The United Nations Security Council is meeting Friday to debate its anti-terrorism initiative.
On September 28, the Security Council adopted resolution 13-73, a wide-ranging set of measures designed to root out terrorism around the globe. The resolution was adopted unanimously, an indication of how determined the U.N. is to confront this problem. Now, efforts are underway to encourage every member state to sign on.
The initial phase of implementation is for member states to submit a report assessing their abilities and willingness to fight terrorism. More than 100 countries have already responded.
Richard Ryan is the Irish ambassador to the U.N.. His comments in the debate were typical of many speakers. "In resolution 13-73, we placed the United Nations where it belongs: at the center of the international struggle to combat terrorism. Resolution 13-73 is an agenda for resolute and systematic action in combating terrorism. It imposes clear and explicit obligations on all states to combat and suppress international terrorism and to prevent its operation," he said.
India's ambassador, Kamalesh Sharma agreed. He said his country unreservedly supports the resolution. And, he encouraged the Security Council to maintain its momentum as it moves ahead with the anti-terrorism initiative.
"Resolution 13-73 marks a watershed in our common combat against terrorism," he went on to say. "In our view it is a most ambitious and timely undertaking of the Security Council. In fulfillment of its responsibility to maintaining international peace and security. The Council must act swiftly and resolutely to implement the counter-terrorism legislation with neither fear nor favor."

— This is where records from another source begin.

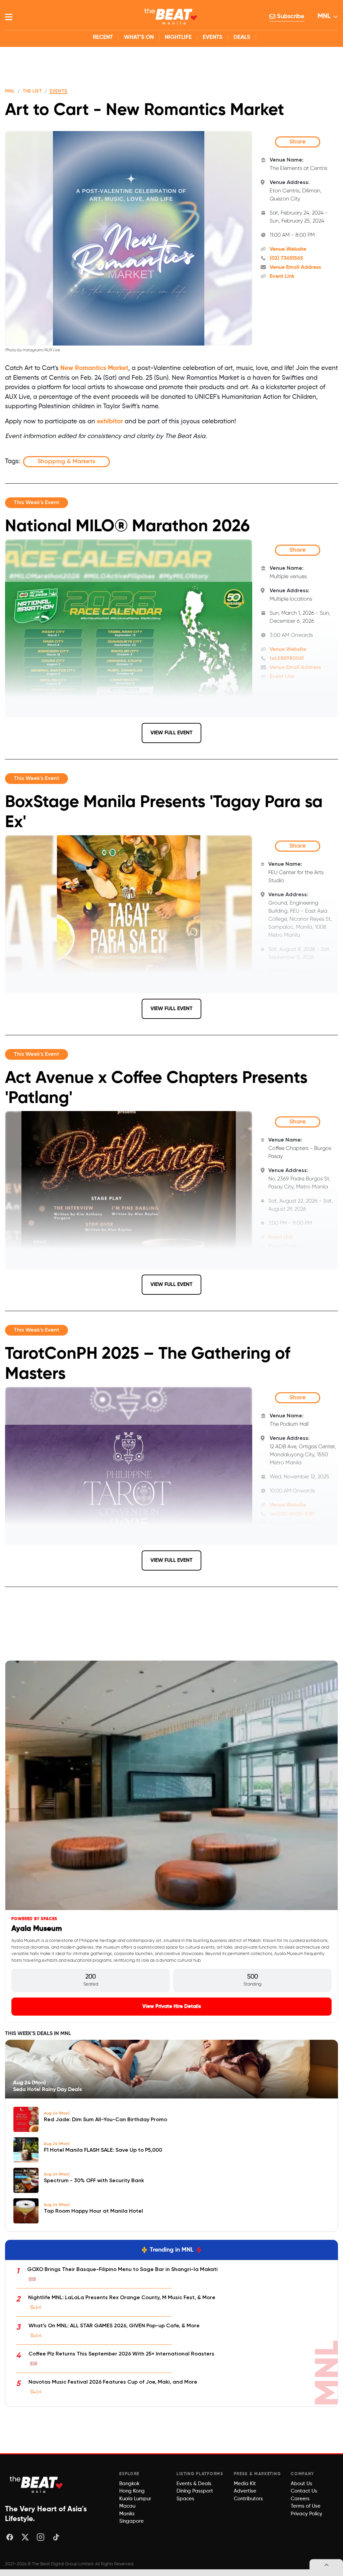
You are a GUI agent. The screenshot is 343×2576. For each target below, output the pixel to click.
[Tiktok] (56, 2537)
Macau (127, 2506)
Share (297, 142)
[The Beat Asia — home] (37, 2484)
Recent (103, 37)
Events (212, 37)
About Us (301, 2483)
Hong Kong (132, 2491)
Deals (241, 37)
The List (32, 91)
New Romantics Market (94, 368)
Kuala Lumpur (135, 2498)
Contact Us (304, 2491)
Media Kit (245, 2483)
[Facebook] (9, 2537)
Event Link (282, 276)
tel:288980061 (287, 658)
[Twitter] (25, 2537)
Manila (127, 2513)
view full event (171, 733)
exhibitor (111, 421)
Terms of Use (306, 2506)
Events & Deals (194, 2483)
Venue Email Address (295, 267)
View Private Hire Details (171, 2006)
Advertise (245, 2491)
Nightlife (178, 37)
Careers (300, 2498)
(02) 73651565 (286, 258)
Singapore (131, 2521)
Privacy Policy (306, 2513)
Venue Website (288, 249)
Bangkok (129, 2483)
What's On (139, 37)
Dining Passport (195, 2491)
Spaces (185, 2498)
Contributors (248, 2498)
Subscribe (289, 16)
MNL (324, 16)
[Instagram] (40, 2537)
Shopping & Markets (66, 461)
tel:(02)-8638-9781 (292, 1514)
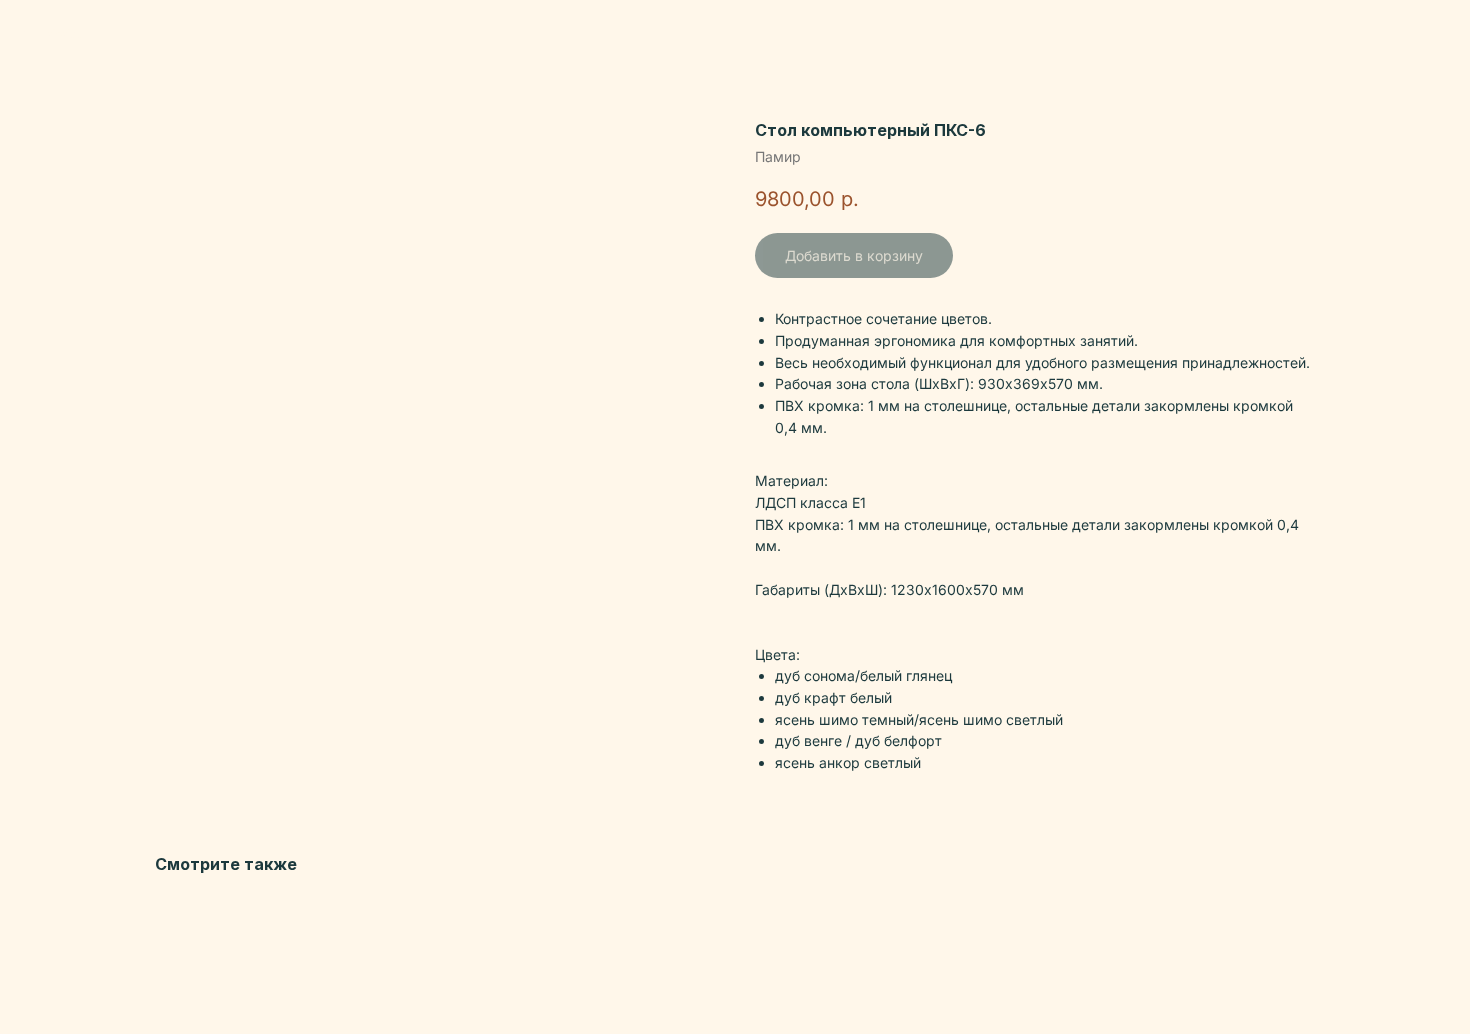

As part of the implementation phase, a Committee has been set up to oversee all aspects of resolution 13-73. The British ambassador to the U.N., Jeremy Greenstock, has been appointed to lead this committee. As the debate got underway, he released a letter to the President of the Security Council in which he stressed the need for immediate implementation.
In insisting all countries adopt the terms of the resolution, Mr. Greenstock wrote, "Every government holds a responsibility for ensuring there is no weak part of the chain."